> **INSTRUCTIONS TO FOLLOW**
Work through the records that follow and return each line containing the word "will".

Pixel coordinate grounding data

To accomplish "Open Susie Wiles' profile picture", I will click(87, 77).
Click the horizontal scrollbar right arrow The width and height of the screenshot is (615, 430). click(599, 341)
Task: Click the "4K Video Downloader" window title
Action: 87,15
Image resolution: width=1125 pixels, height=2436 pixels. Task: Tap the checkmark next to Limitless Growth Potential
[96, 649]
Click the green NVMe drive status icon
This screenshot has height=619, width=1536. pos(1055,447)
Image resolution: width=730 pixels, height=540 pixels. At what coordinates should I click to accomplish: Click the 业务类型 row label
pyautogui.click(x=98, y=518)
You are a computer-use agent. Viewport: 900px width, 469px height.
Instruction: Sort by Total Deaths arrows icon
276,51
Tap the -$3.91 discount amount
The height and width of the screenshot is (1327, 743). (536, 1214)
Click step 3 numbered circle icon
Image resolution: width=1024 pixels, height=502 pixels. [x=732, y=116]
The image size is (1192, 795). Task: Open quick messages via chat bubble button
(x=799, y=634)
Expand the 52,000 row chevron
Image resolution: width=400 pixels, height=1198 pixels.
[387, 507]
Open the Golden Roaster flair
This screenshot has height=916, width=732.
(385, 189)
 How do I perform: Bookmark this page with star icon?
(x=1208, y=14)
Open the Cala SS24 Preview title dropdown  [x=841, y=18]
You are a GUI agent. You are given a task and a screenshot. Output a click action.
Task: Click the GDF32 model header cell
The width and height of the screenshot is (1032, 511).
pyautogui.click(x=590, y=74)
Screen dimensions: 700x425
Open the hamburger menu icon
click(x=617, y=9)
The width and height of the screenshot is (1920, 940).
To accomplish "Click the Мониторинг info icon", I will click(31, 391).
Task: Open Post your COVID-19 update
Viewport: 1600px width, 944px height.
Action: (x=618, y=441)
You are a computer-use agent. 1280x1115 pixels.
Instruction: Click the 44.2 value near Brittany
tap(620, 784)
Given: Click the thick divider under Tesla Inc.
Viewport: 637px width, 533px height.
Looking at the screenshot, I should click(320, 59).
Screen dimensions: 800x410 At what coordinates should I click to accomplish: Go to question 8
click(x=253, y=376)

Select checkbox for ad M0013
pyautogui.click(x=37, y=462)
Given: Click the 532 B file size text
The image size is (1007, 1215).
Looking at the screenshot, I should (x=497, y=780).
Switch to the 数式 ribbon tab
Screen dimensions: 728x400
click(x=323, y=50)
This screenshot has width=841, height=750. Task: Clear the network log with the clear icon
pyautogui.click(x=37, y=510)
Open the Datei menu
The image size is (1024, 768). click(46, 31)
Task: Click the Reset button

> **SOLVED EXERCISE**
To accomplish "Open Susie Wiles' profile picture", I will click(87, 77).
To accomplish "Click the Мониторинг info icon", I will click(31, 391).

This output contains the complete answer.